Ever been afraid to stream that new Beatport #1 because you’re getting close to your data limit for the month? Thanks to a newly expanded sponsorship with T-Mobile, SFX Entertainment (SFXE) is making sure that you’ll never have that problem again.
T-Mobile, already the exclusive mobile partner of SFX, will now offer unlimited music streaming on the SFX-operated Beatport to its customers. T-Mobile users will not be charged for any data used while streaming music on Beatport. Unlimited streaming will also be available on the revamped Beatport site, which hopes to stand out among its competitors by removing any ads or subscription fees. Beatport executives are hoping fans will discover more music and be persuaded to buy songs through the Beatport Pro download store.

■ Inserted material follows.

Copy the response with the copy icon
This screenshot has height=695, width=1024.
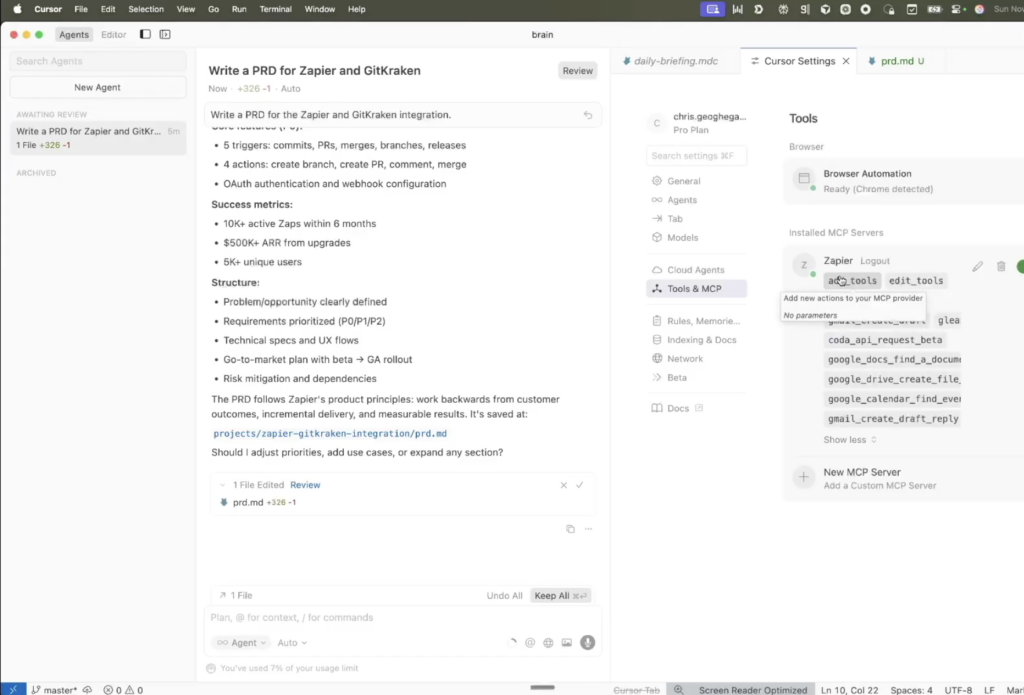(570, 529)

As part of the newly designed Beatport, the site’s interface will now be centered around a browse-and-suggest method of music discovery rather than the single search function. Users will be able to collect their favorite tracks into playlists for later use while browsing and adding as they go along. Beatport will continue to offer its news, video, and information sections and is also looking to integrate a “Shows” section to help users make personal calendars of upcoming concerts.

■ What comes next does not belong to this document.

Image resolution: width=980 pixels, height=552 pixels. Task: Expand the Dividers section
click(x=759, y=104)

Thanks to the newly strengthened partnership, T-Mobile will also be sponsoring about 30 SFX events this year, expanding on last year’s three activations (Mysteryland, Electric Zoo, and TomorrowWorld) and promising “live festival video coverage from a number of SFX events in 2015.”
Mike Belcher, Vice President of Sponsorships and Events at T-Mobile, said that the partnership with Beatport is simply about giving users more access to music.
“We believe music should be without limits and our customers can stream all the music they want and never have to worry about excess data charges. By working with SFX, we’re taking that passion for music to the next level and giving our customers more access than ever to the music they love.”
To request an invite for early access to Beatport’s new streaming service, visit the website here.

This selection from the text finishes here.